- [取り組む課題]
1: 加熱調理器に関する文章で、小部屋の内圧を低くする強制排気に使われるものは何か答えてください。
2: 加熱調理器に関する文章の最後の文に続けて、その先を書いてください。

- [提示文章]
-------------------------

説明

加熱調理器

【課題】グリル庫内の清掃性を高め、グリル庫内の底面部への油の漏れや油煙の回り込みを抑える。
【解決手段】グリル庫(加熱室)501内の汚れの付着を天面パネル531と側面パネル522a、bと背面部505と底面部504で構成された小部屋に閉じ込め、下方に付着した油や流れ落ちた油はすべて汁受け皿510と油受けの凹部521で受け止めて溜め込むことで加熱室501の壁面への付着を防止し、さらに天面パネル531と側面パネル522a、bを取り外せるようにすることにより、容易に手入れが可能となる。また、上下面側ヒーター507、508を上下方向の中央に移動できるので、加熱室内の清掃が可能となる。さらに、吸入ファン702による強制排気により、小部屋の内圧を低くしているので、油や油煙が外側の加熱室501の壁面へ漏れるのを抑制するとともに、調理後の加熱室内への悪臭の染み付き抑制および清潔な状態を保つことが可能となる。

【発明の詳細な説明】
【技術分野】
【0001】
本発明は、被調理物を加熱する加熱調理器に関するものであり、特に加熱室グリル庫内の清掃性を高めた加熱調理器に関するものである。
【背景技術】
【0002】
従来からグリルを用いて魚などを調理すると、調理中の食品の油などが飛び散って、グリル庫内が汚れるという課題を解決するために、種々の取り組みが行われてきた。

-------------------------

- [出典抜粋]
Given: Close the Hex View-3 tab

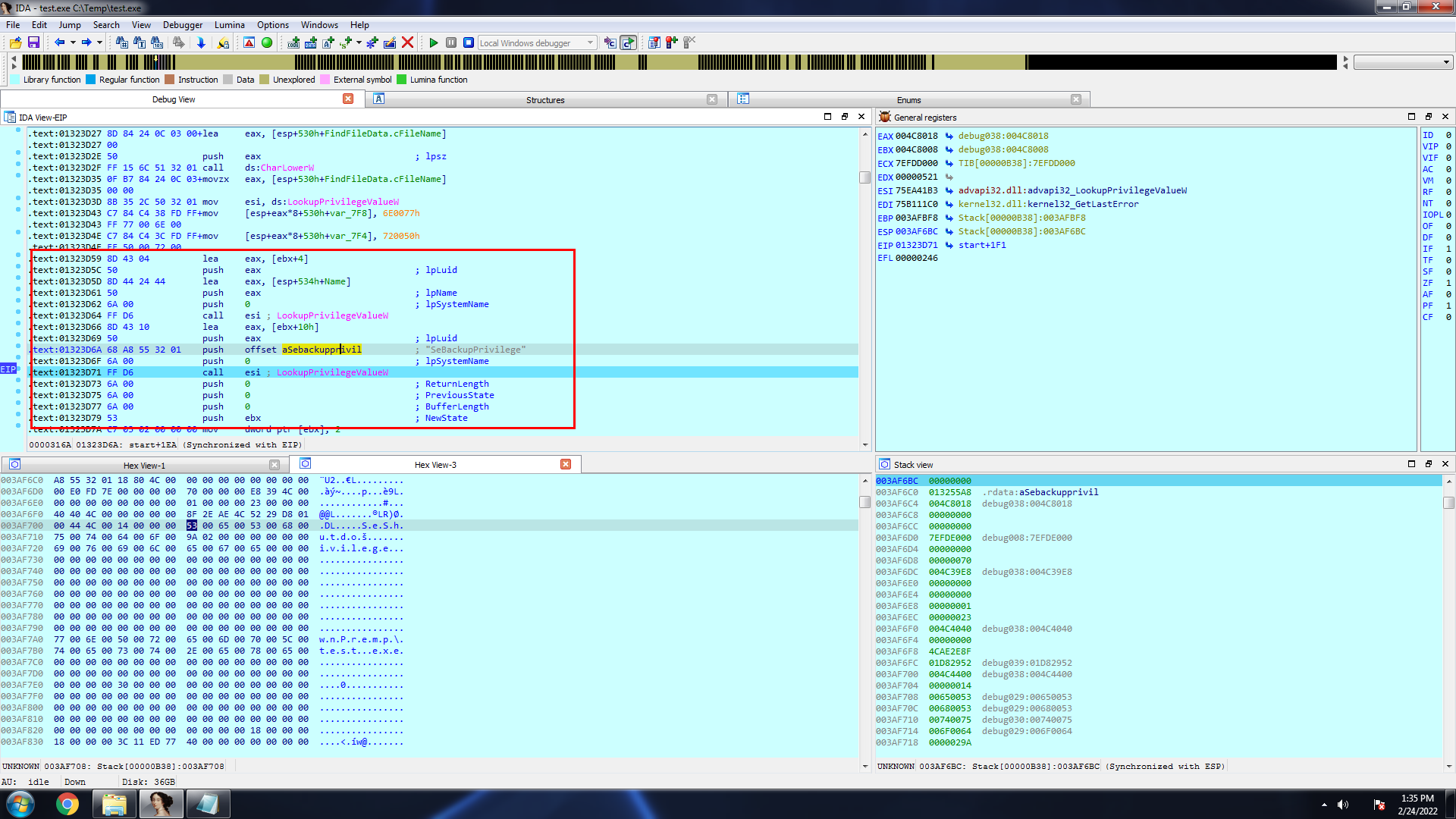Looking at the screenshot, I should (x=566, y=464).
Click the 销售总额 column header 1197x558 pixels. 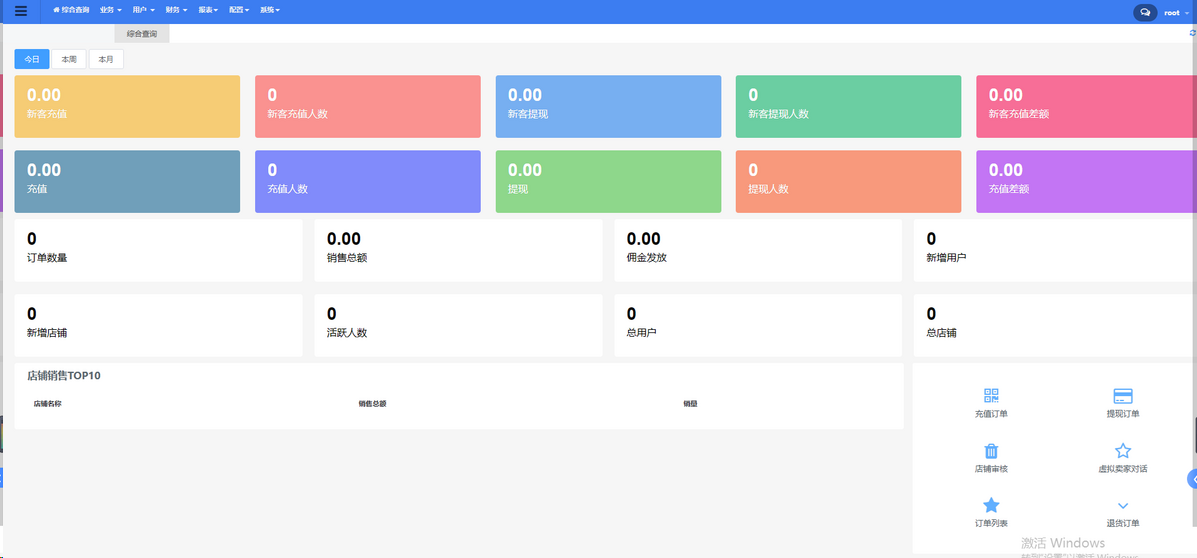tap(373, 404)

-------------------------

- [回答一覧]
1: 吸入ファン702

2:
例えば、グリル庫とも呼ばれる加熱室の天面部と底面部に設けた突起と加熱室の側壁との間を自在に摺動する平板状の側板を加熱室内に装着することで、加熱により飛散した被調理物(例えば魚)油脂分や肉片等の汚れがこの側板に付着しても側板は固定されていないので容易に加熱室から引き出せ、かつ小型であるため台所の流し台等でも容易に洗浄ができるという技術が公開されている(例えば特許文献1参照)。
【0003】
また、ロースターの加熱調理庫を遮熱ケース内に配設され前方を開口した矩形箱状の固定庫と、固定庫内に着脱可能に収容され前方を開口した矩形箱状の着脱庫とからなる2重構成にし、着脱庫を清掃したい場合には、扉を前方へ引張りロースター皿及び焼き網を一体に引き出して取り出した後、手掛け部を掴んで着脱庫を前方に引き出す。これにより、固定庫側に取付け固定された上ヒーターと下ヒーターを残して完全に外部に取り出すことができ、清掃を容易に行なうことができるという技術が公開されている(例えば特許文献2参照)。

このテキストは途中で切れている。